Review: We Saw Scenery: The Early Diaries of Merrill Markoe

A book full of an author's poignant childhood diary entries sounds like a vanity project; blessedly, We Saw Scenery: The Early Diaries of Merrill Markoe is not that. The multiple Emmy Award-winning comedy writer has augmented some of her youthful jottings with drawings and snappy, bewildered and trenchant present-day observations, and the result is a marvelously oddball coming-of-age memoir with laughs and a talking hippo.

The entries begin in 1958, the year Markoe's parents moved the family, which included her brother, Glenn, from New Jersey to Miami. (The family later moves to San Francisco--another upheaval that young Markoe considers worthy of ink.) Several wittily vexed entries call to mind a Lynda Barry comic ("MARCH 3, 1961/ GLENN IS AN IDIOT and I can not live a good life without him teasing me every minute of the day..."). Other entries seem at first blush like the usual kid stuff ("JANUARY 29, 1959/ Then this evening our Brownie troop had a Girl Scout Fly-Up.
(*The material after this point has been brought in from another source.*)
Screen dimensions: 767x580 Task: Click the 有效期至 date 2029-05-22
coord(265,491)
I goofed up the whole show by giggling"). But as the entries accumulate, a picture emerges of a child negotiating more than typical tweenage insecurity about fitting in: Markoe's parents and teachers seem to delight in cracking down on her clowning. Her diary becomes a refuge where she can write the lines that the grown-ups in her life don't want to hear. As the adult Markoe puts it, her younger self was tailoring her entries for "an imaginary readership. It was the first sign that I was writing for an audience."
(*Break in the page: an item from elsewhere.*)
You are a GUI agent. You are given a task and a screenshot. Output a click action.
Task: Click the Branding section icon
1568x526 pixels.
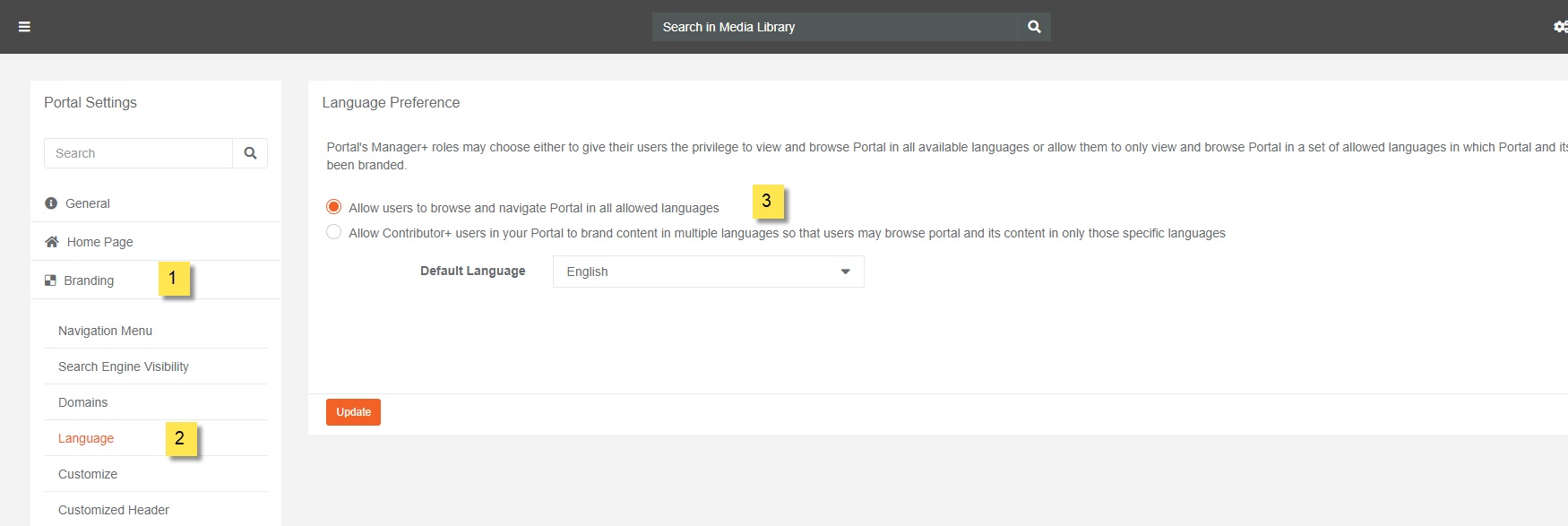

Markoe is surprised by how little she remembers of the goings-on covered in her diary, and several of We Saw Scenery's illustrations find her confronting a pink hippo--a stand-in for her memory-storing hippocampus. In art that has an invitingly unpolished look, Markoe insinuates her young self into a fantasy tableau with the cast of West Side Story, and she inserts her adult self into scenes in which she tries to convince her younger self not to put too much stock in boys.
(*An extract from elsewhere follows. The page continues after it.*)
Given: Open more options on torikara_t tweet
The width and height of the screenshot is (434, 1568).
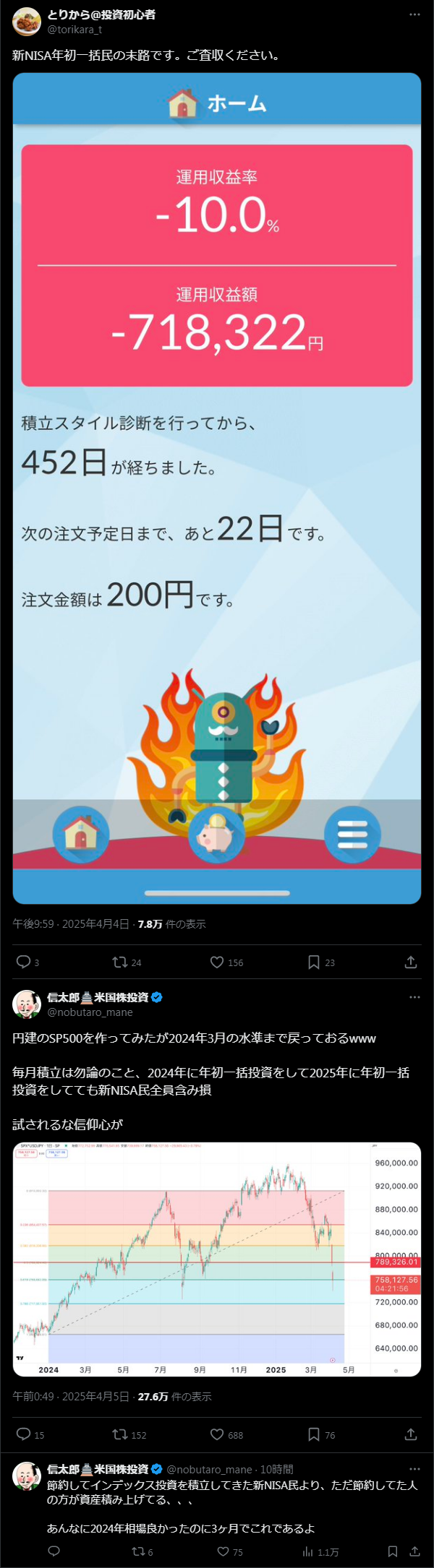Looking at the screenshot, I should click(414, 14).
Markoe the child couldn't have known that her diary entries would put in stark relief the way that the unladylike behavior of girls of her generation was all too often discouraged. Readers of We Saw Scenery will probably be nearly as overjoyed as Markoe when, in 1966, her parents drop her off at UC Berkeley, where she finally finds a crowd that wants to hear her jokes. --Nell Beram, author and freelance writer

Shelf Talker: The Emmy-winning comedy writer has annotated and illustrated some of the funnier and more illuminating diary entries from her exasperating childhood.